Passage to read
Start of Block

The Food and Drug Administration (FDA) this week reaffirmed its May 10 report showing no evidence of live H5N1 virus in a sampling of commercial, pasteurized milk products.

Responding to bird flu outbreaks among dairy cows across the U.S., FDA milk specialists collected 297 samples from stores in 17 states according to an update Monday at Those samples were produced at 132 processing stations across 38 states, some with reports of infected herds and some without. Scientists at the U.S. National Poultry Research Center (ARS) analyzed the samples, and none contained the live virus.

“These findings further support our assessment that the milk safety system including pasteurization is effective against this virus,” the FDA report stated, “and that the commercial milk supply remains safe.”

A Centers for Disease Control and Prevention (CDC) journal earlier this month reported that cats living on dairy farms had died after drinking infected cow milk, suggesting H5N1 can pass to mammals via raw milk.

The AAP, FDA and CDC all recommend against consuming raw, or unpasteurized, milk products.

One human case of H5N1 infection has been reported in the U.S. this year. The Texas patient, who worked with presumably infected dairy cows, reported conjunctivitis as their sole symptom and was treated with antiviral flu medication, according to the CDC.

Latest data from the United States Department of Agriculture (USDA) show confirmed cases of H5N1 among dairy cows in nine states: Colorado, Idaho, Michigan, Kansas, New Mexico, North Carolina, Ohio, South Dakota and Texas.

End of Block

Parts of the exercise
a) In the passage on H5N1 and milk, rewrite the paragraph beginning "One human case of H5N1 infection" as a short bulleted list, keeping its main facts.
b) Answer these questions from the passage on H5N1 and milk, one line each:
(i) How many milk samples did FDA specialists collect from stores?
(ii) What animals on dairy farms died after drinking infected cow milk?
(iii) Which three organizations recommend against consuming raw milk products?

Listed records
Start of Block

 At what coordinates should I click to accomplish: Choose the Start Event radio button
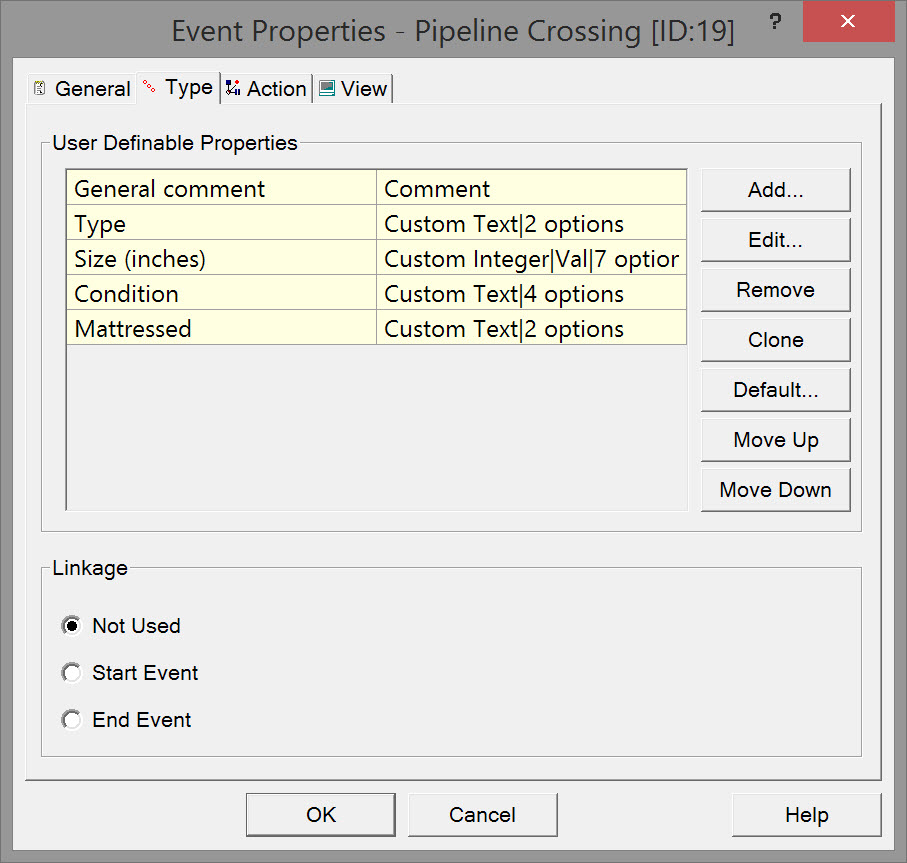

End of Block
Start of Block

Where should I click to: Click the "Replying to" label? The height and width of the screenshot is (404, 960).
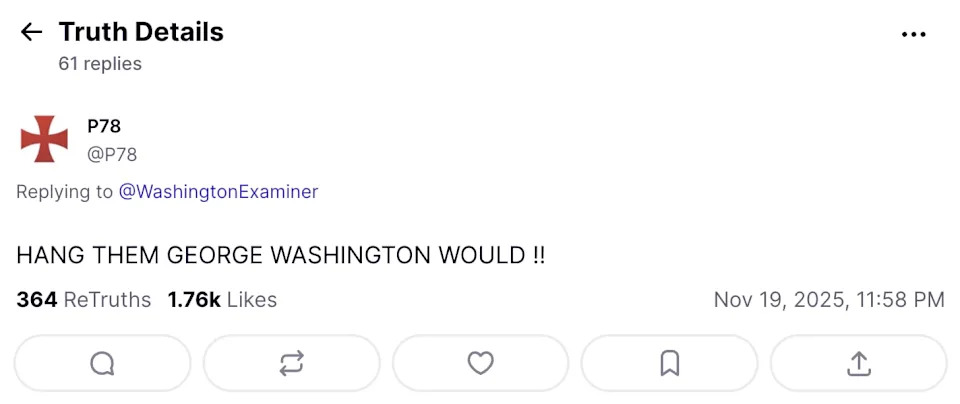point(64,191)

End of Block

Per-task answers
a)
- One human H5N1 case has been reported in the U.S. this year.
- The patient, from Texas, worked with presumably infected dairy cows.
- Conjunctivitis was the only symptom.
- The patient was treated with antiviral flu medication, according to the CDC.

b)
(i) 297 samples.
(ii) Cats.
(iii) The AAP, the FDA and the CDC.